Voici l'histoire que ces éléments racontent. La collision avec ces deux astéroïdes que la Terre a eu le malheur de croiser il y a respectivement 3,23 et 3,29 milliards d'années a été si violente qu'une partie des roches ont été purement et simplement vaporisées, transformées en nuages ! Ces vapeurs se sont ensuite rapidement condensées et il a donc plu des sphérules de pierre un peu partout à la surface de la Terre. Dans les océans de l'époque, où les roches étudiées se sont formées, ces billes se sont déposées mais, par endroits, elles ne sont pas longtemps restées sous l'eau. Les deux autres indices disent en effet, chacun à sa façon, que la couche supérieure des océans a ensuite momentanément disparu, tout simplement parce que, en raison de la chaleur intense régnant à la surface de notre planète après l'impact, les mers bouillaient et s'évaporaient ! La croûte carbonée mentionnée plus haut est probablement ce qui est resté des stromatolithes, ces roches créées par des colonies de bactéries, lesquelles constituaient le vivant de cette époque reculée.
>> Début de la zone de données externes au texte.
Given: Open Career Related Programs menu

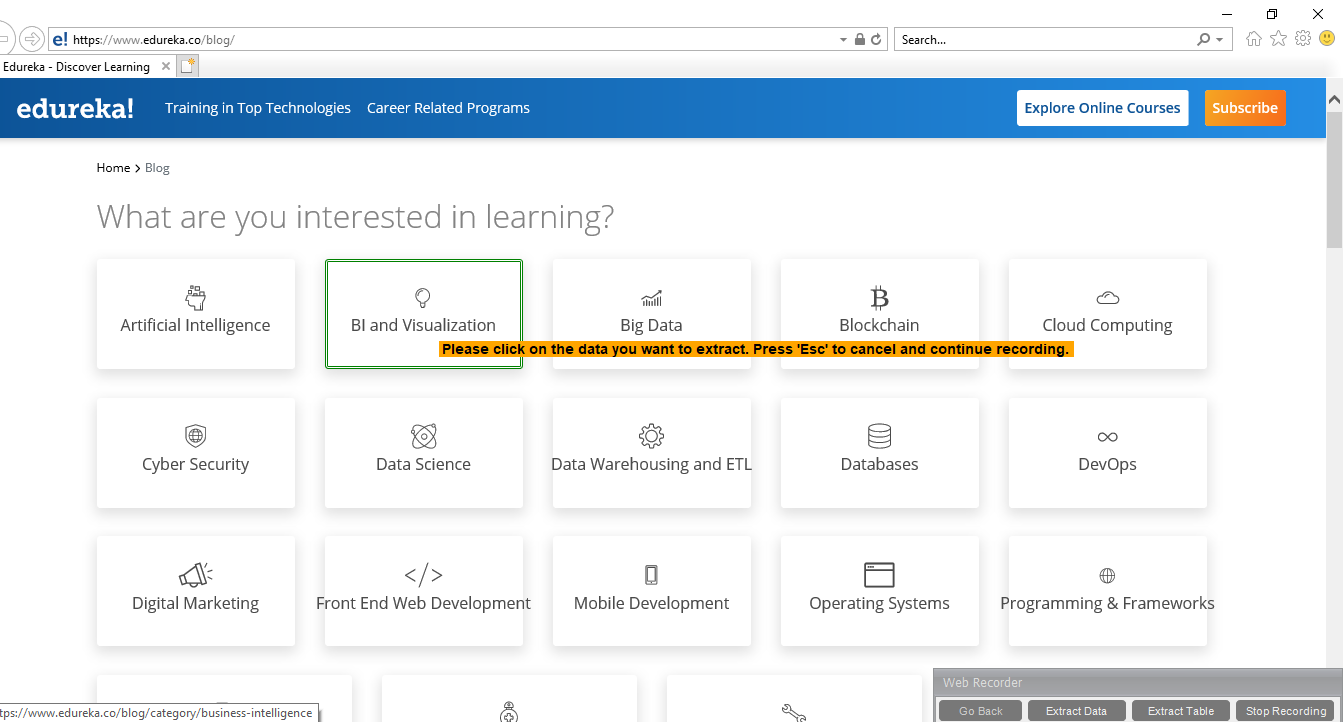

Quant au dernier indice, ces sédiments antérieurs au cataclysme, leur fracturation est sans doute la conséquence indirecte de l'évaporation partielle de l'océan. Selon les auteurs de l'étude, le niveau des mers a temporairement chuté de plusieurs dizaines de mètres, exposant par endroits les fonds à une atmosphère surchauffée. Si les sédiments qui s'y trouvaient ont été brisés, c'est parce l'ébullition subite de l'eau qui y était infiltrée les a fait "craquer". L'étude explique que, pour créer tous ces phénomènes, les deux astéroïdes devaient mesurer entre 20 et 100 kilomètres de diamètre et que, après la collision, l'atmosphère de la planète est restée à plus de 500°C pendant quelques semaines et au-dessus du point d'ébullition de l'eau durant plus d'un an. Si la vie a perduré malgré les conditions dantesques de ce scénario d'apocalypse, c'est évidemment parce que les bactéries qui la constituaient étaient à l'abri dans les eaux océaniques plus profondes. Reste à déterminer si ces événements extrêmes ont influé sur l'évolution du vivant, tout comme, en effaçant les dinosaures non-aviens de la surface de la planète, l'astéroïde tombé sur Terre il y a 66 millions d'années a permis l'expansion des mammifères.